AMMAN (Reuters) - Jordan’s parliament approved a new IMF-backed tax law on Sunday after introducing some changes in a move to push ahead with crucial fiscal reforms to lower record public debt needed to get the economy hit by regional conflict back on track.
A majority of deputies in the chamber approved a series of amendments in the 36-article bill that included raising family exemptions to mitigate its impact on middle class income earners.
Jordan’s Prime Minister Omar al Razzaz earlier warned deputies the kingdom will pay a heavy price if parliament failed to approve the legislation, a main plank of austerity measures to ease a fiscal crunch and spur stagnant growth hovering at around 2 percent in recent years.
The bill will still need to go to the upper house or senate for approval before it is enacted as law. It is expected to be effective early next year, officials said.
Razzaz told deputies who were debating the legislation that failure to approve the bill would mean the kingdom would have to pay even higher interest rates on its substantial foreign debt.
Razzaz said the law promotes social justice by targeting the wealthy and combats long-time corporate tax evaders, but opposition deputies argue it will hurt the already stagnant economy and diminish middle-class incomes.
“The individuals who will be affected are the top 12 percent income earners, it won’t affect middle and low income earners,” Razzaz told deputies.

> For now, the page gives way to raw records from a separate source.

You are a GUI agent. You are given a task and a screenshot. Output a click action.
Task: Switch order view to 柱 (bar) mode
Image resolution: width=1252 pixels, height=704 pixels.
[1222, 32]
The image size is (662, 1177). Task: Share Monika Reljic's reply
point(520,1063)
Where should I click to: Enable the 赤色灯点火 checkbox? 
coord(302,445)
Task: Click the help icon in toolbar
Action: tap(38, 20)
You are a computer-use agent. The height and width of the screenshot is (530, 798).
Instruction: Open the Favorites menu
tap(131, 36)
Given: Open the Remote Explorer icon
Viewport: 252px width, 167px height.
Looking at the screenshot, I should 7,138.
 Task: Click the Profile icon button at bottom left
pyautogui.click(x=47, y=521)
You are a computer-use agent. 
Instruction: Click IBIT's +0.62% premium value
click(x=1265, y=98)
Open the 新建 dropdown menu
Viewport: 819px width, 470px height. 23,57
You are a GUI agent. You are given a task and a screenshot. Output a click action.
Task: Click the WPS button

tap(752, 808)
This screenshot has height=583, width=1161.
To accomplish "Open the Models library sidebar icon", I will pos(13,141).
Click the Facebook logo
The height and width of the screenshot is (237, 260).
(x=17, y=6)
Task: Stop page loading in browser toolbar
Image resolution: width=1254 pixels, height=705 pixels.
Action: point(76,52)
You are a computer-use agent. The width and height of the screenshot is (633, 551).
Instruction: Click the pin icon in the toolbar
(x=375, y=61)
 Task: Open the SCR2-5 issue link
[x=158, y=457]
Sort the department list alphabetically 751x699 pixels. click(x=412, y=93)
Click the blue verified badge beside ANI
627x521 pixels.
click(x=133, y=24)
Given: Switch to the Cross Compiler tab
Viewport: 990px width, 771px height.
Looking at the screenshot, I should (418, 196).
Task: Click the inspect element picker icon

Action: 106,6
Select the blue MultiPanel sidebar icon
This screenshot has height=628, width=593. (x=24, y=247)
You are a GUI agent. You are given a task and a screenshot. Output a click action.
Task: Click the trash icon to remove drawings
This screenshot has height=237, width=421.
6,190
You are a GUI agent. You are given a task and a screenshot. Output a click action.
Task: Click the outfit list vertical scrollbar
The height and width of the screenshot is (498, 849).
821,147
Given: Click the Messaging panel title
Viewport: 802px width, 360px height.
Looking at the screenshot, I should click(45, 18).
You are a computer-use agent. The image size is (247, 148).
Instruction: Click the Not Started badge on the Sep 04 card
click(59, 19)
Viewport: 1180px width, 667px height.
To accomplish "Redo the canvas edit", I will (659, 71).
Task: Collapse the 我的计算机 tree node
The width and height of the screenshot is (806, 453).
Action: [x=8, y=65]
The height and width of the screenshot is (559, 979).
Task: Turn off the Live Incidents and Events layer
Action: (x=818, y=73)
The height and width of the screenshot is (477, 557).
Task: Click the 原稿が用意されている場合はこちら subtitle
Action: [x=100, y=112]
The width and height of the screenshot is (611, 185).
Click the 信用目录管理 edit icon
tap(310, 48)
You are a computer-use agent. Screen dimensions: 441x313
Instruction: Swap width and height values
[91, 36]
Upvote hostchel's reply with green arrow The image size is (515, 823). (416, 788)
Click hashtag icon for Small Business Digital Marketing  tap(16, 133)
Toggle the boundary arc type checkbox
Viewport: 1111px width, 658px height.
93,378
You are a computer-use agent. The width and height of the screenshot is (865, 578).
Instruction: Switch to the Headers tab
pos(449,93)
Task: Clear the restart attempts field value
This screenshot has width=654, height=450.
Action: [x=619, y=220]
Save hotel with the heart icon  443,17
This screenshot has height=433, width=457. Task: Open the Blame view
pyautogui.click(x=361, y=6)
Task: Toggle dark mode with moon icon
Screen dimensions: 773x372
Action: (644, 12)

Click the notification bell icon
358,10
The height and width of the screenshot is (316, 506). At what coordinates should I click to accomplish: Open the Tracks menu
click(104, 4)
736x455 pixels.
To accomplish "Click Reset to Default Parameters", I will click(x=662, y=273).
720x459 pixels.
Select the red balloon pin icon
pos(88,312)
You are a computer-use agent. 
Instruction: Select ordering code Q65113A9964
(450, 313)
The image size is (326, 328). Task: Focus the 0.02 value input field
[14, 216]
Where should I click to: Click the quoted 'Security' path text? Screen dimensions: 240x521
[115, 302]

The government sent the bill to parliament in September after withdrawing an earlier draft submitted by a previous government that triggered protests over the summer.
Earlier this year, Jordan increased a general sales tax and scrapped a subsidy on bread as part of a three-year fiscal plan agreed with the International Monetary Fund, which aims to cut public debt of $37 billion, equivalent to 95 percent of gross domestic product.
The debt is at least in part due to successive governments adopting an expansionist fiscal policy characterized by job creation in the bloated public sector, and by lavish subsidies for bread and other staple goods.
Razzaz said rejection of the tax legislation would have pushed higher the cost of servicing over 1 billion dinars ($1.4 billion) of foreign debt due in 2019, raising the prospect of rating agencies downgrading Jordan’s credit ratings.
“We will pay a heavy price if we don’t approve this law,” he said before the vote.
The government has also echoed IMF concerns that without these reforms public external debt will spiral.
Debt service would peak in 2019-2020 at about 6.5 percent of GDP with the Eurobonds that will be due.
The country’s economic growth has been hit in the last few years by high unemployment and regional conflict weighing on investor sentiment and as demand generated from Syrian refugee receded, according to the IMF.
Economists said Jordan’s ability to maintain a costly subsidy system and a large state bureaucracy was increasingly untenable in the absence of large foreign capital inflows or injections of foreign aid, which have dwindled as the Syrian crisis has gone on.